**DIRECTIONS FOR THIS TASK**
Edit the rows starting at the line that contains "This screenshot has" and ending at the last of the rows, replacing "cancel entry" with "delete entry" and changing nothing else. Give only those lines, and leave the pictures out.

**DATA FOR THIS TASK**
--- begin ---
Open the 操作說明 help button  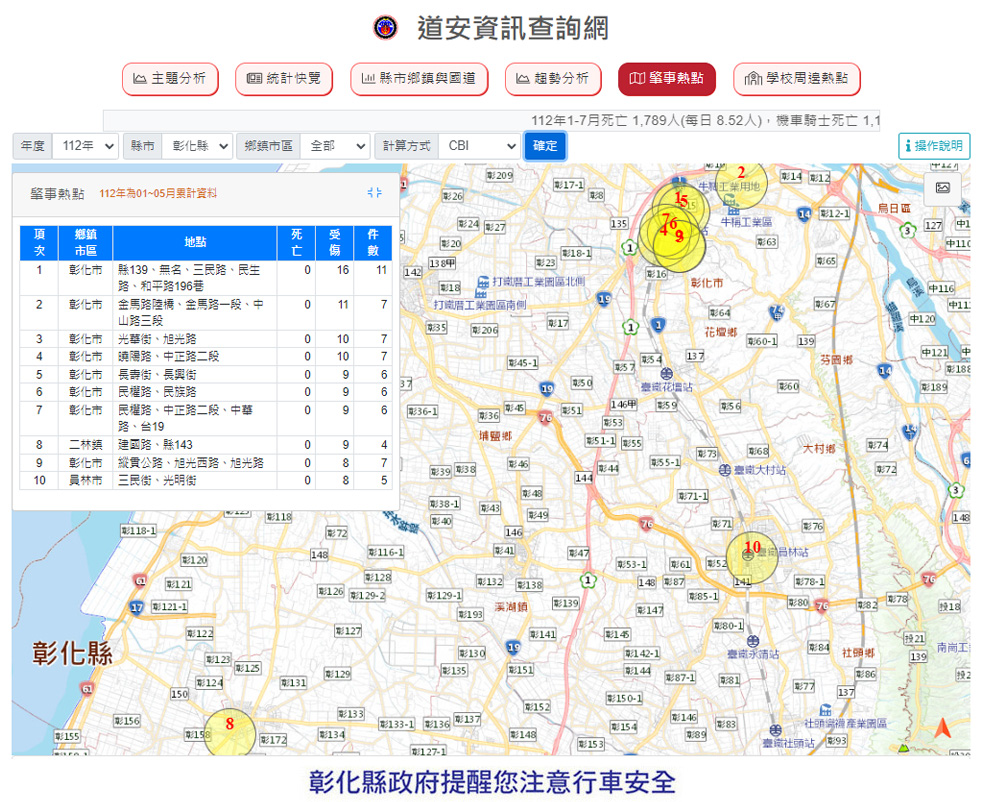click(933, 146)
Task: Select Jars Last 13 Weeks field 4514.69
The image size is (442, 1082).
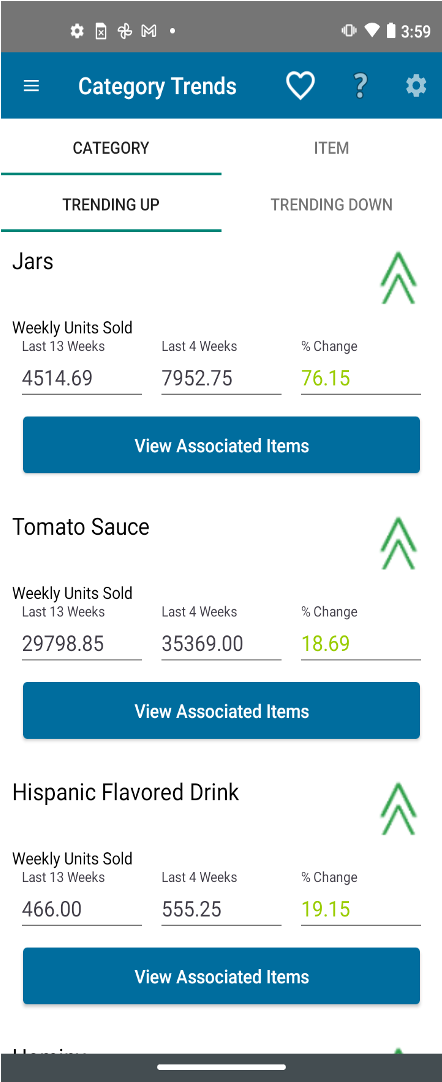Action: [81, 378]
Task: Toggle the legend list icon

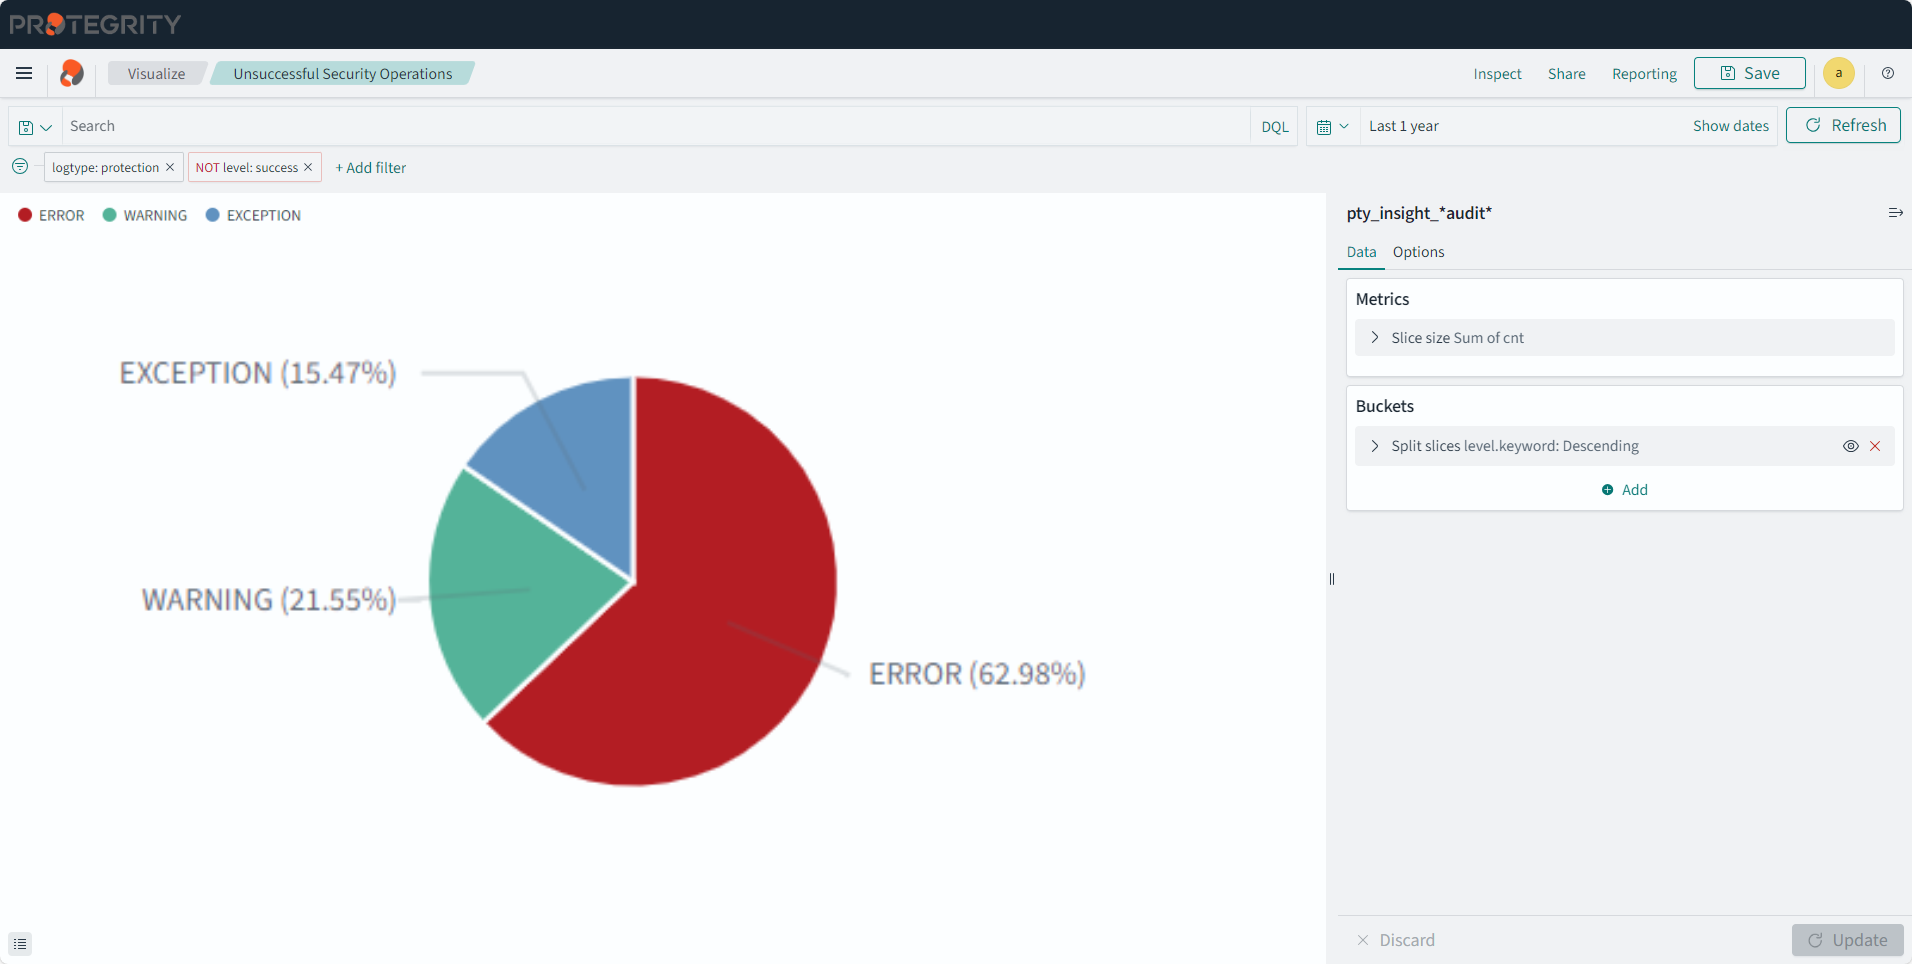Action: pyautogui.click(x=20, y=944)
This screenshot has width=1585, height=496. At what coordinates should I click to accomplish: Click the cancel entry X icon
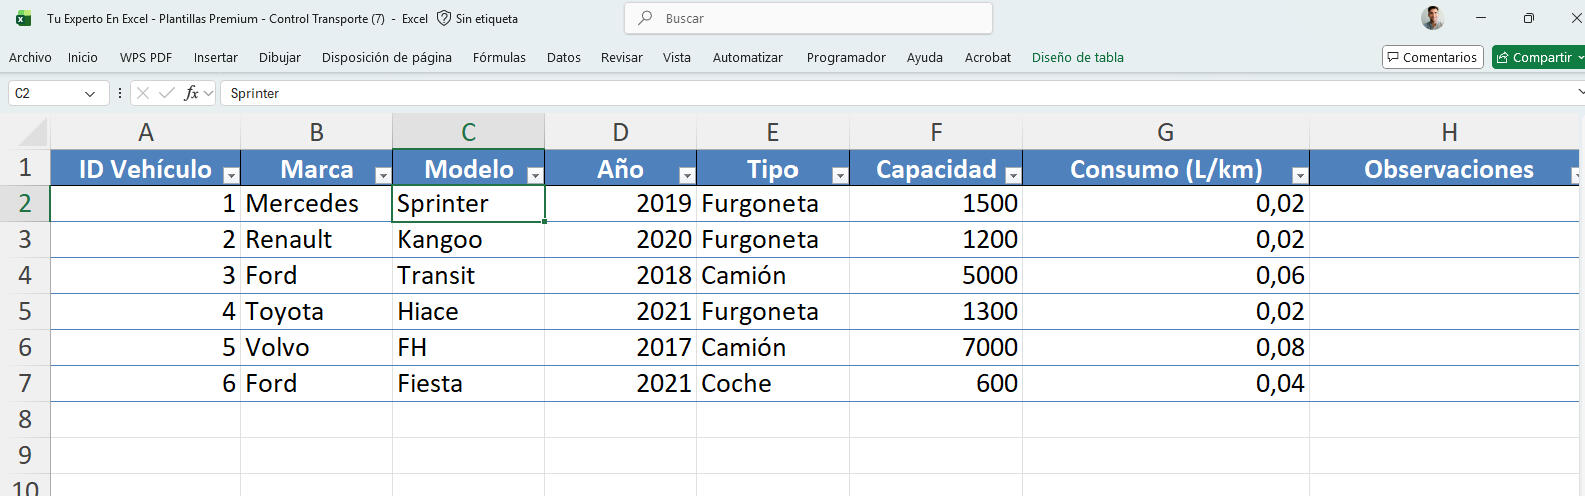(x=143, y=93)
--- end ---
**FULL SOLUTION**
This screenshot has width=1585, height=496. At what coordinates should I click to accomplish: Click the delete entry X icon
(x=143, y=93)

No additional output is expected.